Facebook announced on Tuesday that it will stop using facial recognition by default on your photos and tagging suggestions.
In a blog post published Tuesday, Facebook said that new users who sign up and those users who had the tag suggestion setting turned on will get a notice about face recognition with transparency on how the platform uses the technology. Users will be able to easily opt-in or opt-out of these settings starting Tuesday.
Those who do not have the face recognition on will not appear in suggested tags or the Photo Review feature.

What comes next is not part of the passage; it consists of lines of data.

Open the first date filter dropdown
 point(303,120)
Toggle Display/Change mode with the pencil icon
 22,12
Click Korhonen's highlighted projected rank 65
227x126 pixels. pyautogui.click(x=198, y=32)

“Our face recognition setting lets you manage not only whether Facebook uses face recognition technology on photos of you in order to suggest tags; it provides an easy on or off switch for a broader set of uses of face recognition, such as helping you protect your identity on Facebook,” Srinivas Narayanan, Facebook AI’s Applied Research Lead, wrote on Tuesday.

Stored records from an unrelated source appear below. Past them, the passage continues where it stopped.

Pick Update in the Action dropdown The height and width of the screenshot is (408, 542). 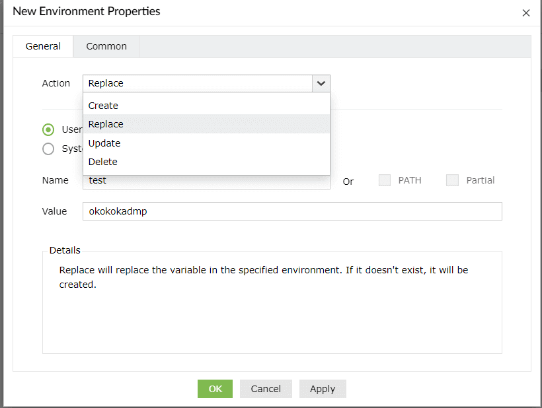tap(104, 143)
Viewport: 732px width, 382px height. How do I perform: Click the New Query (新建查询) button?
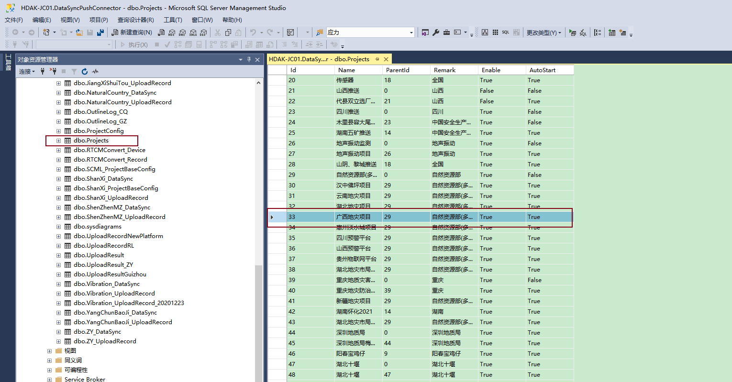pyautogui.click(x=132, y=33)
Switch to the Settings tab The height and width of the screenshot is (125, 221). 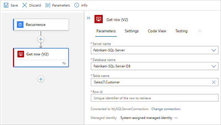(132, 31)
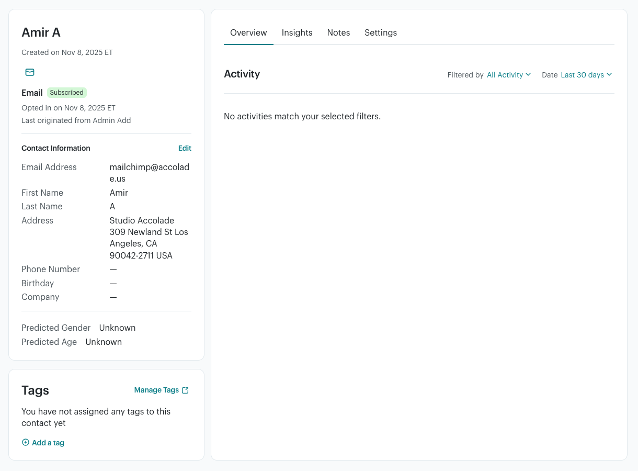Viewport: 638px width, 471px height.
Task: Click the Amir A contact name heading
Action: click(41, 32)
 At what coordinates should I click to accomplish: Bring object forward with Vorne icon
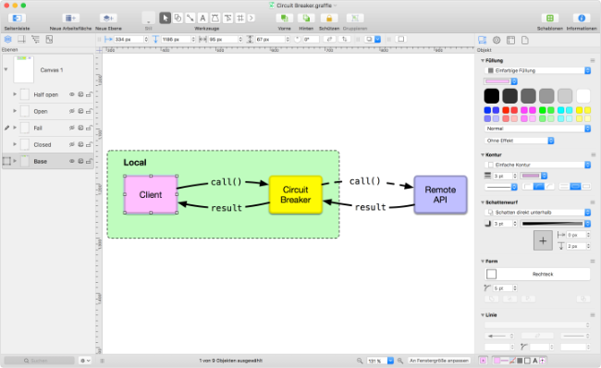tap(284, 18)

The updates come after Facebook was hit with a $5 billion penalty as part of a settlement with the Federal Trade Commission (FTC) in July, partially over the facial recognition feature — the FTC said Facebook misrepresented users’ ability to control how their photos were used for facial recognition.

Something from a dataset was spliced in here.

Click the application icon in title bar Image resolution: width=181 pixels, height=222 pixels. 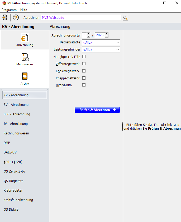point(4,3)
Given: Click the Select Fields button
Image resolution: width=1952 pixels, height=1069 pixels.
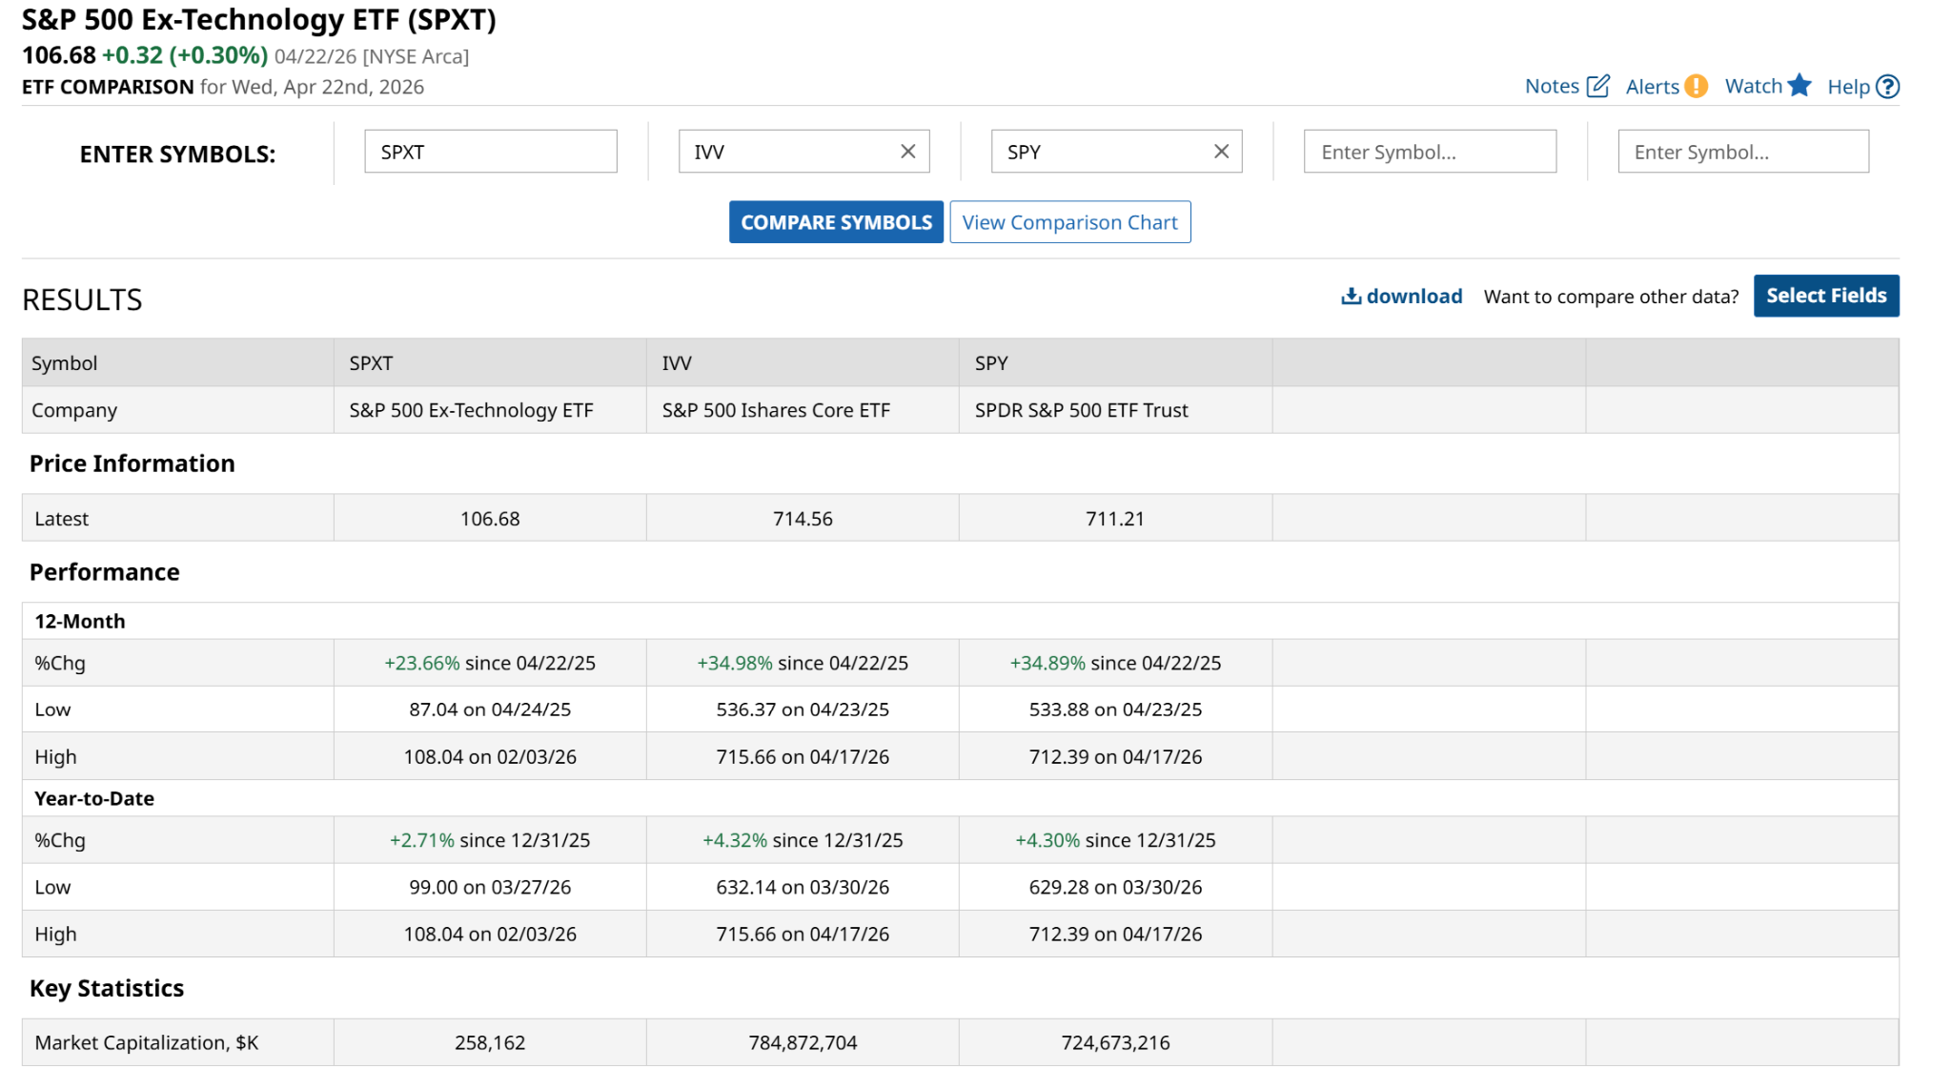Looking at the screenshot, I should click(1825, 296).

Aside from the $5 billion fine, the FTC ordered Facebook to “provide clear and conspicuous notice of its use of facial recognition technology, and obtain affirmative express user consent prior to any use that materially exceeds its prior disclosures to users,” according to an FTC press release.
“We’ve continued to engage with privacy experts, academics, regulators and people on Facebook about how we use face recognition and the options you have to control it,” Narayanan wrote on Tuesday.
“Facebook’s face recognition technology still does not recognize you to strangers. We don’t share your face recognition information with third parties. We also don’t sell our technology,” Narayanan continued.
Facial recognition software is nothing new, and many companies have begun to use it in a variety of ways. Amazon’s facial recognition software can even detect emotions on people’s faces, including fear.